The leaves have started to get crunchy again.
It’s that time of year when stepping outside is almost magical. It’s a nostalgic time a year, a time I tend to look back on and reminisce about where I was this time last year. How much have I changed? Have I grown? Have I become a smarter woman? Am I turning into the woman I want to be?
As I walked into my hallway earlier this evening, I smelled something. A familiar smell that was neither good nor bad. It smelled like his house. The house I used to walk around barefoot in, wrapped up in a gigantic sweatshirt that wasn’t my own, waiting on him to pour me a bowel of cereal so we could discuss politics and music.
I smelled it this evening and it made me stop in my tracks. That frangrance made me wonder, was it my dishes? Did I need to clean? Perhaps it’s the old musty house smell combined with the two months I’ve been living in it.
My reaction was neither of nostalgia or regret. I didn’t miss it, but I didn’t hate it. I miss the fact that we’re so far apart, that friends must be separated over time. Eventually we all grow up and eventually we all scatter. People find jobs, find spouses, find homes. My best friend will get married one day, and someday I’ll join that club of grown up people. My boyfriend’s made it, or at least, I believe he has.
When do we grow up?
Is it the moment we accept our first job in a far away state? When we move out and pay our bills and buy that first bottle of wine to finish on a lonely weekday after the nine-to-five? Is it when we have a mortgage, take out a loan or buy a car?
I don’t know when I’ll grow up. Standing in the hall today, I realized I still have a while to go.
I’m ok with that.
“Well, what can I do? How can I help?”
“You can make sure you get it right, no matter who it’s with,” he said. “Be sure that you love him- whoever he is- so much, so truly, that there are no cracks and gaps in your heart where someone else can sneak in. Work hard every day to keep it like that. Pray to God every night not to let it happen. Just get it right.”
Never before had she missed someone like she missed him.
He wasn’t her lover and he wasn’t her significant other. Yet, he was the person who in times of need, she relied on. On the night when someone held onto her and didn’t let her move, forced her to feel the heat of his skin against hers, his warm smile erased the pain she felt. And even now, when the trials of life became too much, it was his laughter and humor that comforted her.
Life is a slow passing of time in which every moment matters, and every moment she ignores is a moment lost.
As much as she wishes to be home, having coffee with the one person who knows her, wishing her time away is truly a waste. This moment, this opportunity is very much so a once in a lifetime opportunity.

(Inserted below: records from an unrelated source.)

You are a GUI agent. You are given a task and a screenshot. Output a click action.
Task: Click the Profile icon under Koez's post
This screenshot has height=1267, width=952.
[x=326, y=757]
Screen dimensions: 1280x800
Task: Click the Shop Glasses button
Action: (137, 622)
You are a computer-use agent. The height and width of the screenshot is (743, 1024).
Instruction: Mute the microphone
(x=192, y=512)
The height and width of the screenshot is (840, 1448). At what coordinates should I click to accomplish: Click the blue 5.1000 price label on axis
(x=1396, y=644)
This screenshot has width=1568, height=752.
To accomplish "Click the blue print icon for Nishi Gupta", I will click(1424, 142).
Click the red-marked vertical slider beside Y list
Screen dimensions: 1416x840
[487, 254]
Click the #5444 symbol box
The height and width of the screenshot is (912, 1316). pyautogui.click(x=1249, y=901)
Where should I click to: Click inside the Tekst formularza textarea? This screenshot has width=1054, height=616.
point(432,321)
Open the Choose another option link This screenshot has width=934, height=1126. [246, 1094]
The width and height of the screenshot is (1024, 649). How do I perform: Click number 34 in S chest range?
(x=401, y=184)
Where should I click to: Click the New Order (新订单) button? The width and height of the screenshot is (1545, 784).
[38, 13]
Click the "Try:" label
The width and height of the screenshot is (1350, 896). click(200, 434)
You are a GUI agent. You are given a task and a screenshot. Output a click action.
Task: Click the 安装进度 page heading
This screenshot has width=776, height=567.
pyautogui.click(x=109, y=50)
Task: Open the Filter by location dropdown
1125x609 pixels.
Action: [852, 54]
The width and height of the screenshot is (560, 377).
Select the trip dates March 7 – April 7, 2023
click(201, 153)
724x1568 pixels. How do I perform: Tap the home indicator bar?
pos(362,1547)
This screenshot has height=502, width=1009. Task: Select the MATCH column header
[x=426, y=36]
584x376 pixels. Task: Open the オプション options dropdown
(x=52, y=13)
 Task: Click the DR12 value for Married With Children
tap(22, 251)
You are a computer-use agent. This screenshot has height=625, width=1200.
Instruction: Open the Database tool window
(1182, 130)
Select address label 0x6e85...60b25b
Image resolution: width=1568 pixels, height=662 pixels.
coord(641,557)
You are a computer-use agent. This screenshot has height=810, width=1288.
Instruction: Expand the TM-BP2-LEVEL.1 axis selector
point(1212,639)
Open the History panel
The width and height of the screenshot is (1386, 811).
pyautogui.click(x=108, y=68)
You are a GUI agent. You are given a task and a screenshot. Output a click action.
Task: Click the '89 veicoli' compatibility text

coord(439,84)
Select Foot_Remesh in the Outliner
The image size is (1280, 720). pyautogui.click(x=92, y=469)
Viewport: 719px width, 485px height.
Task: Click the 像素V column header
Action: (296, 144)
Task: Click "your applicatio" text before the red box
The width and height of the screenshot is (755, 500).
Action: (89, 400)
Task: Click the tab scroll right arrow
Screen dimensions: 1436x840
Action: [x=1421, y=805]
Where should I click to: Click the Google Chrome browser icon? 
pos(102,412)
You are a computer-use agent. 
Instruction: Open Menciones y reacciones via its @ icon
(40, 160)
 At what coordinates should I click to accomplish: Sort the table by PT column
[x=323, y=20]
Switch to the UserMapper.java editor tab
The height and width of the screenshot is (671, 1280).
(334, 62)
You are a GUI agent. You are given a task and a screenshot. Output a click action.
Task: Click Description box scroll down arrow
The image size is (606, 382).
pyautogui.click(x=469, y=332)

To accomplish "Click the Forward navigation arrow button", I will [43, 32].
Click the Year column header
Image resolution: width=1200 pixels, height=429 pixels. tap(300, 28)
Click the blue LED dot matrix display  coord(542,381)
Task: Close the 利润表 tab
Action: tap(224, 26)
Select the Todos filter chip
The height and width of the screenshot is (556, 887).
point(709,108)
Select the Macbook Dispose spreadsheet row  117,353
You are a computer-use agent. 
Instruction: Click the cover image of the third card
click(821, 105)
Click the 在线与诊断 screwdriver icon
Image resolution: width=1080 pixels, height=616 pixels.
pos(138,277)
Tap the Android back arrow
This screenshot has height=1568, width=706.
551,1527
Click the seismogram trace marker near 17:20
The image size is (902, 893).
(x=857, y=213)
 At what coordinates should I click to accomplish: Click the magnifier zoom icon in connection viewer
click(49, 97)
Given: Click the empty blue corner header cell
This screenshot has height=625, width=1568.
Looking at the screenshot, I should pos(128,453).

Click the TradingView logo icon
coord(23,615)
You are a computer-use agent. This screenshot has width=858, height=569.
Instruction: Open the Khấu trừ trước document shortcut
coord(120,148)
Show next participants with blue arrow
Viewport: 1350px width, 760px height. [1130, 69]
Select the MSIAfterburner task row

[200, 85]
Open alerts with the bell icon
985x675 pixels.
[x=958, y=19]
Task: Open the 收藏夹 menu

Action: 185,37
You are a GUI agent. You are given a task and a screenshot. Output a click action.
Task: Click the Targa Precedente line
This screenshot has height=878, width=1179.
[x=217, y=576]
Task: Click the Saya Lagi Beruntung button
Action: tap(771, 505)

The traffic on the way to work is usual, yet she savors those moments when she can reflect on the morning, with the cool breeze kissing her face. Morning disc jockeys jest with each other on the airwaves, and her roommates dance their stress away.
Life is truly beautiful, she thinks to herself as she stares at the rising cost of gas.
In three week she will have coffee with him and reflect on their time apart. In three and a half weeks she be wishing her time away, looking forward to the place she’s come to call home.
Of course she misses him, but she’s beginning to wonder what she will miss more:
A place that offers her everything she’s wanted in life or the person that knows everything she wants out of life.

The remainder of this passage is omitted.